FILE - Ismail Haniyeh, then head of the Hamas government,shows a signed reconciliation agreement as he attends a news conference with senior Fatah official Azzam Al-Ahmed in Gaza City, Apr. 23, 2014. Hamas and Fatah agreed to form a unity government, but it has never taken hold.
FILE - Ismail Haniyeh, then head of the Hamas government,shows a signed reconciliation agreement as he attends a news conference with senior Fatah official Azzam Al-Ahmed in Gaza City, Apr. 23, 2014. Hamas and Fatah agreed to form a unity government, but it has never taken hold.

The Hamas Islamic militant movement that controls the Gaza Strip announced Saturday that it had chosen its former Gaza prime minister, Ismail Haniyeh, as the group's new political chief.

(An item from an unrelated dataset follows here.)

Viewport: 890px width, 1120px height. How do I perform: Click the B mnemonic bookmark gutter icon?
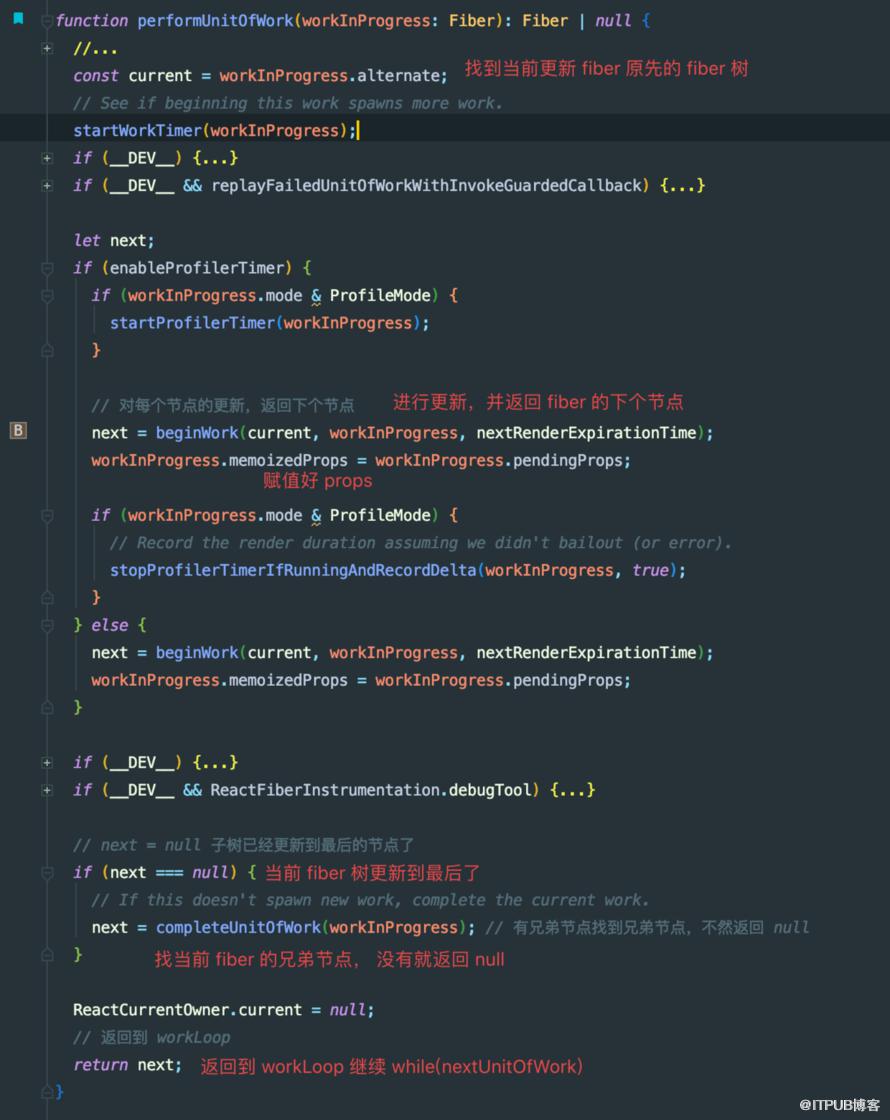(19, 431)
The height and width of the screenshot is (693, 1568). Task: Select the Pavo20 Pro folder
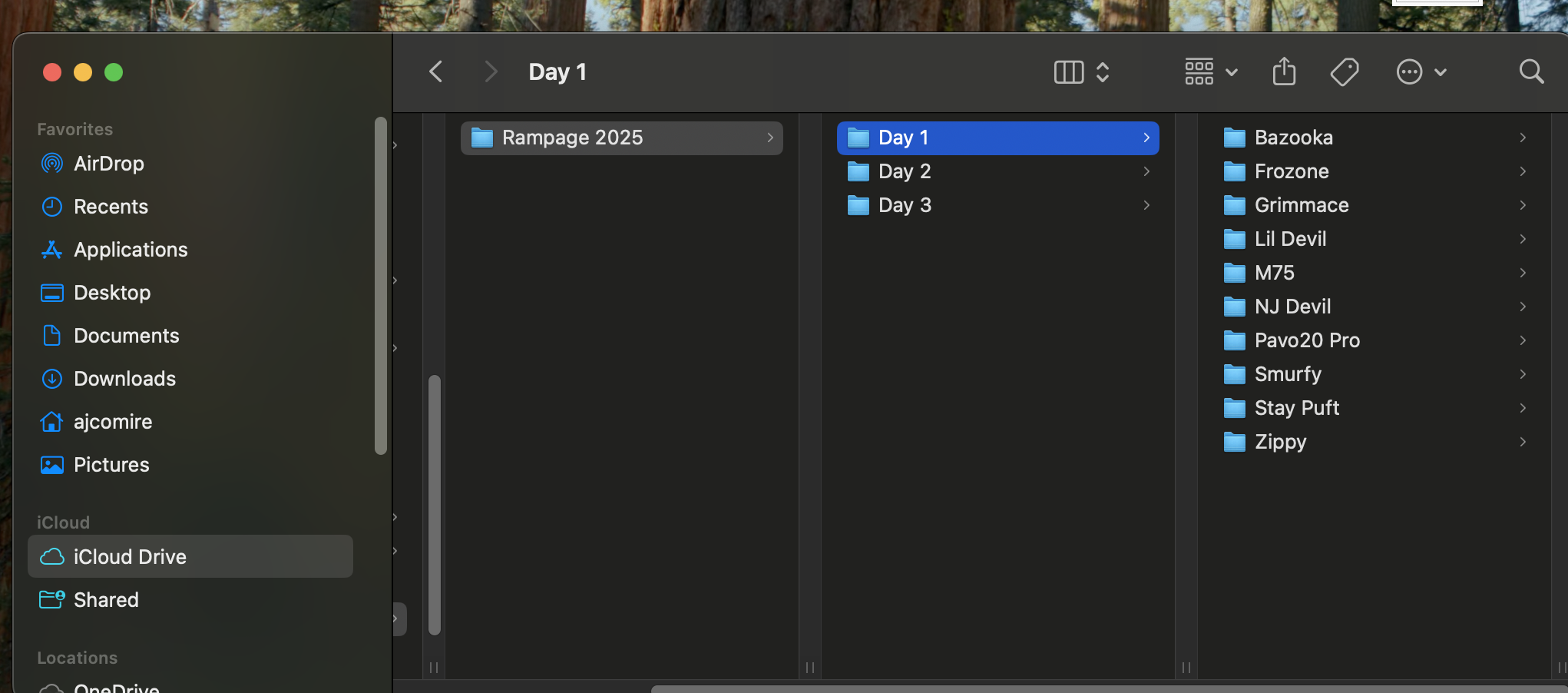click(x=1307, y=340)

Haniyeh succeeds Hamas' longtime exiled leader, Khaled Mashaal, and the move comes shortly after Gaza's rulers unveiled a new, seemingly more pragmatic political program aimed at ending the group's international isolation.

Hamas is trying to rebrand itself as an Islamic national liberation movement, rather than a branch of the pan-Arab Muslim Brotherhood, which has been outlawed by Egypt. It has also dropped explicit language calling for Israel's destruction, though it retains the goal of eventually "liberating" all of historic Palestine, which includes what is now Israel.

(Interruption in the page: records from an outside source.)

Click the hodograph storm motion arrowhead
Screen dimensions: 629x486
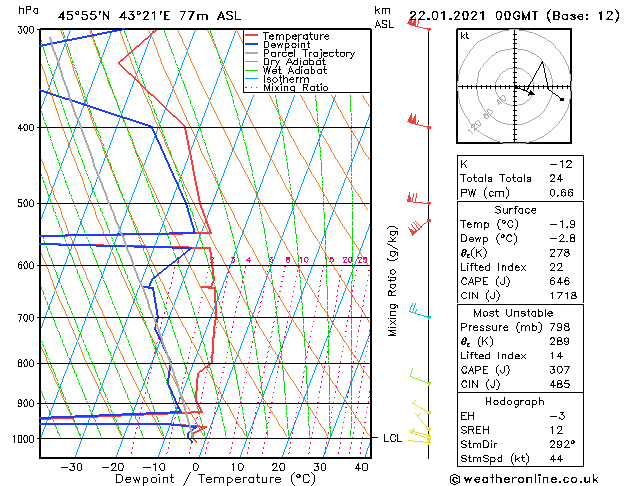(x=532, y=93)
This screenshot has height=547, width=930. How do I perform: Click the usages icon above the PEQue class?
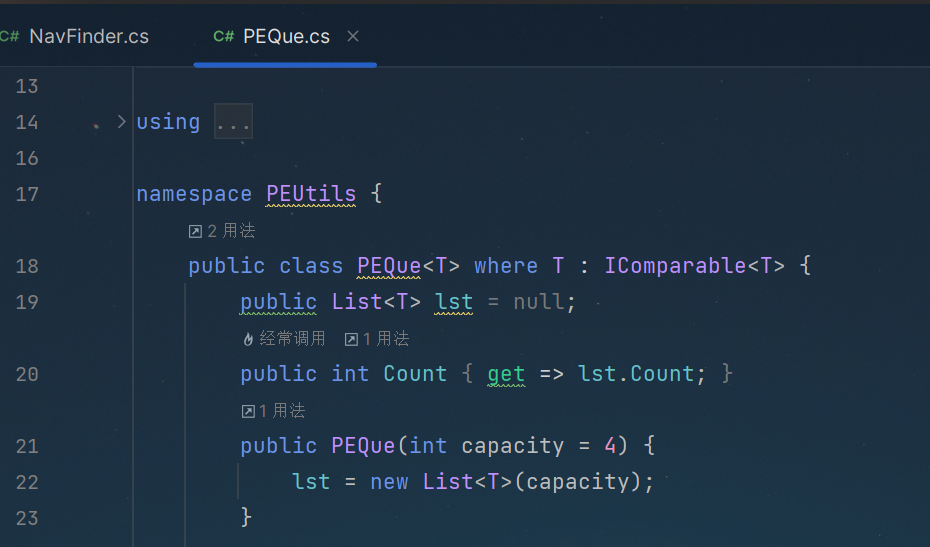[x=195, y=231]
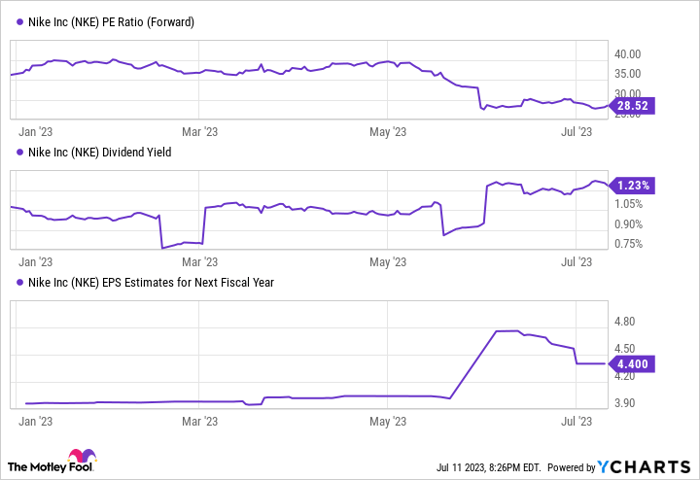The width and height of the screenshot is (700, 480).
Task: Open the NKE EPS Estimates for Next Fiscal Year label
Action: click(x=146, y=282)
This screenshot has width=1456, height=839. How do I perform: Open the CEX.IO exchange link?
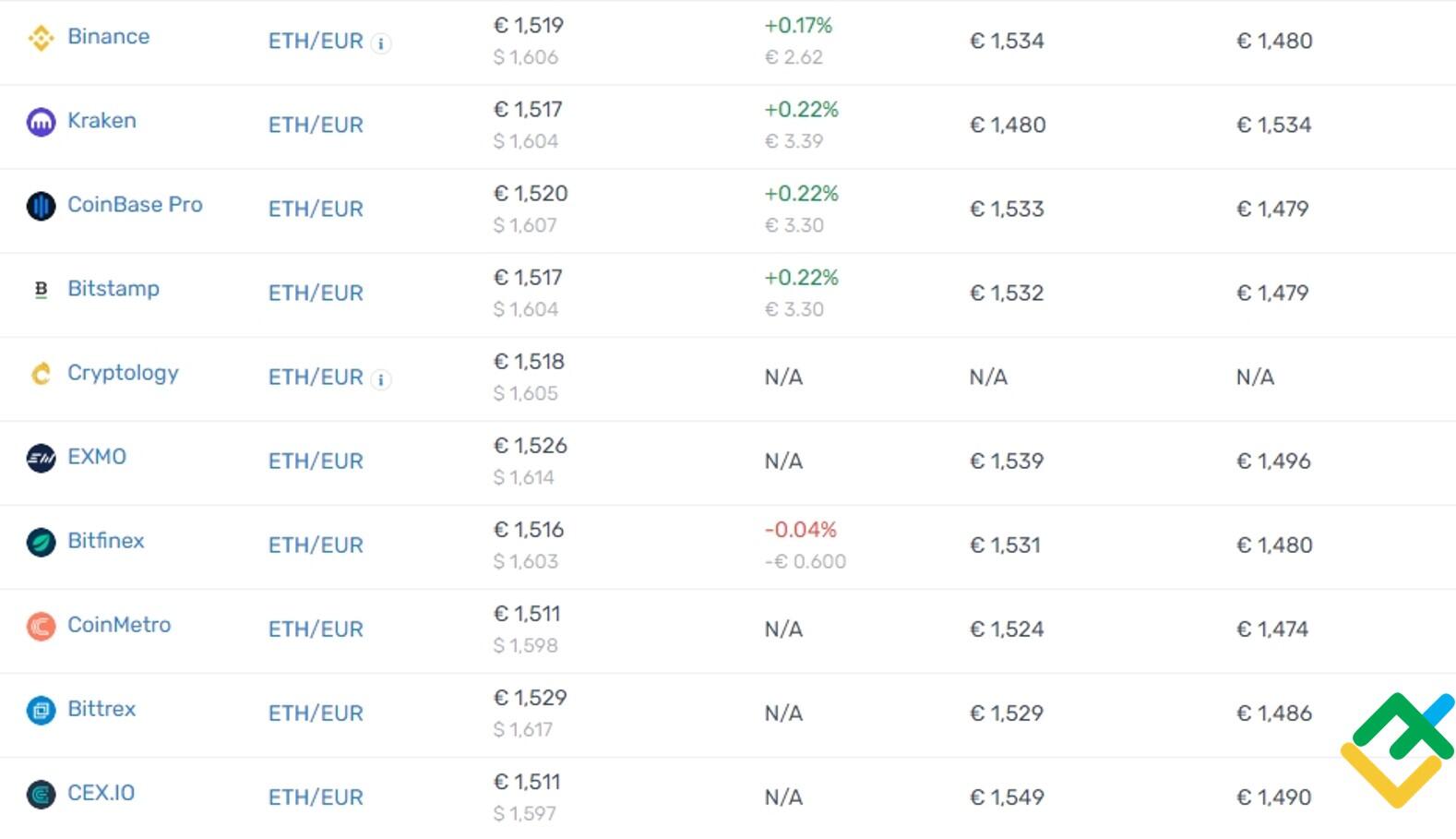pos(101,793)
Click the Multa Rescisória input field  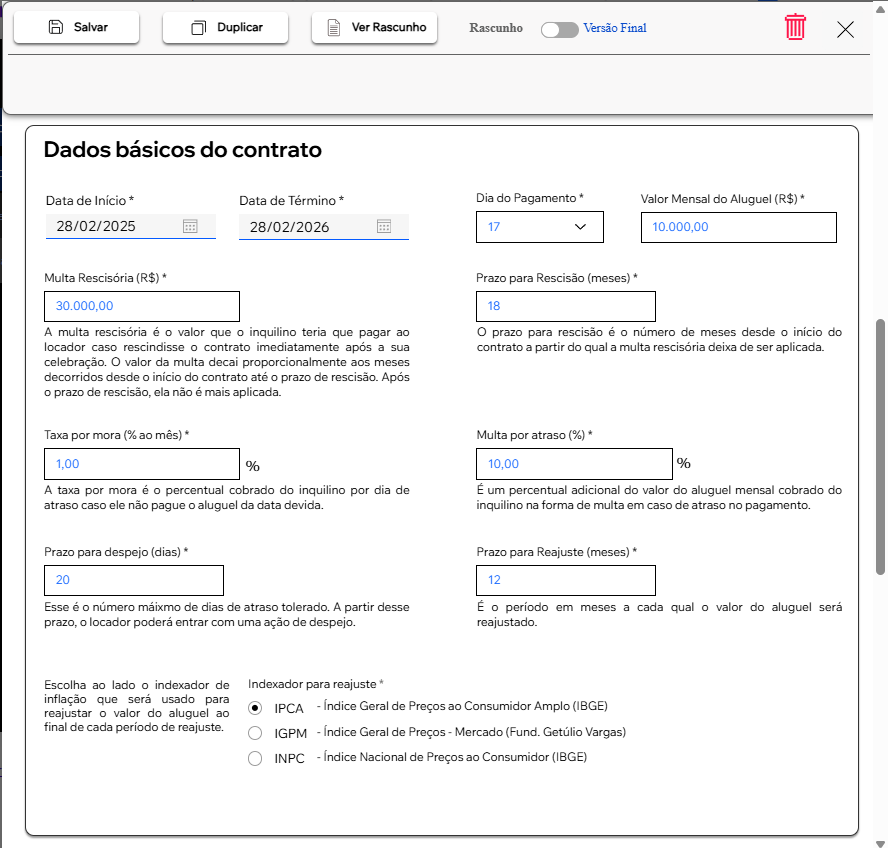click(x=142, y=306)
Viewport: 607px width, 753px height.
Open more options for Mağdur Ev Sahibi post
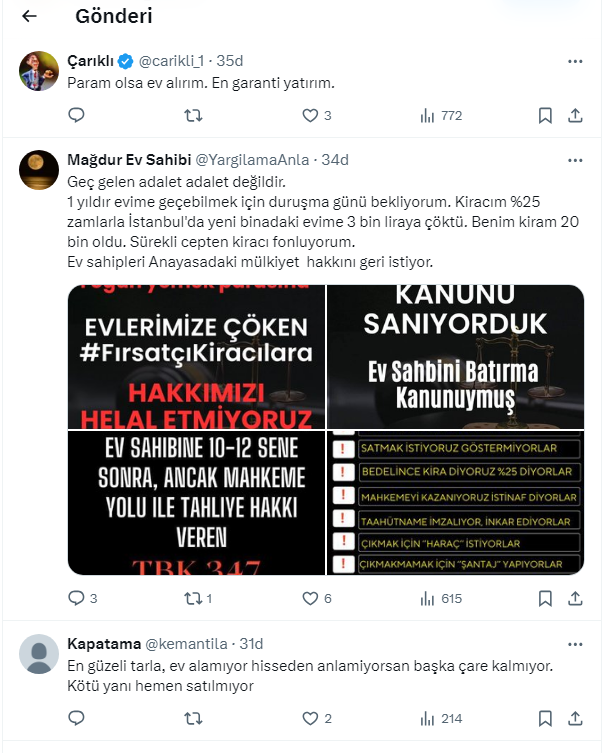[x=575, y=160]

Hamas has ruled Gaza since 2007, after securing an overwhelming victory in legislative elections the previous year and ending 40 years of political domination by its rival Fatah party. Hamas captured the coastal strip by violently overthrowing forces loyal to the Fatah movement, led by Western-backed Palestinian President Mahmoud Abbas.

Israel, along with Egypt, has been enforcing a crippling border blockade against them since then. Though it has softened some of its rhetoric, Hamas' new platform clung to the hard-line positions that led to its isolation. The group reaffirmed it would not recognize Israel, renounce violence or recognize previous interim Israeli-Palestinian peace deals — the West's long-standing conditions for dealing with Hamas.

In its founding charter, Hamas called for setting up an Islamic state in historic Palestine, or the territory between the Mediterranean Sea and the Jordan River, which also includes Israel. It also included anti-Jewish references.

Attacks on Israel

Over the years, Hamas has carried out shootings, suicide bombings and rocket attacks against Israel. Since 2008, Israel and Hamas militants in Gaza have fought three cross-border wars. Abbas has been an outspoken opponent of violence, saying it undercuts Palestinian interests. Repeated reconciliation efforts between the Palestinian factions have failed. Hamas has sharply criticized Abbas' political program, which rests on setting up a Palestinian state in the West Bank, Gaza Strip and East Jerusalem, lands Israel captured in the 1967 Mideast War.

Haniyeh's selection marks the final phase of the secretive Hamas elections.

In February, the group chose militant commander Yehiya Sinwar, one of its most hard-line figures, as its new Gaza chief in charge of the group's core power base.

Haniyeh, 54, was born in the al-Shati refugee camp in Gaza. He was the private secretary of Hamas' founder and spiritual leader, Ahmed Yassin.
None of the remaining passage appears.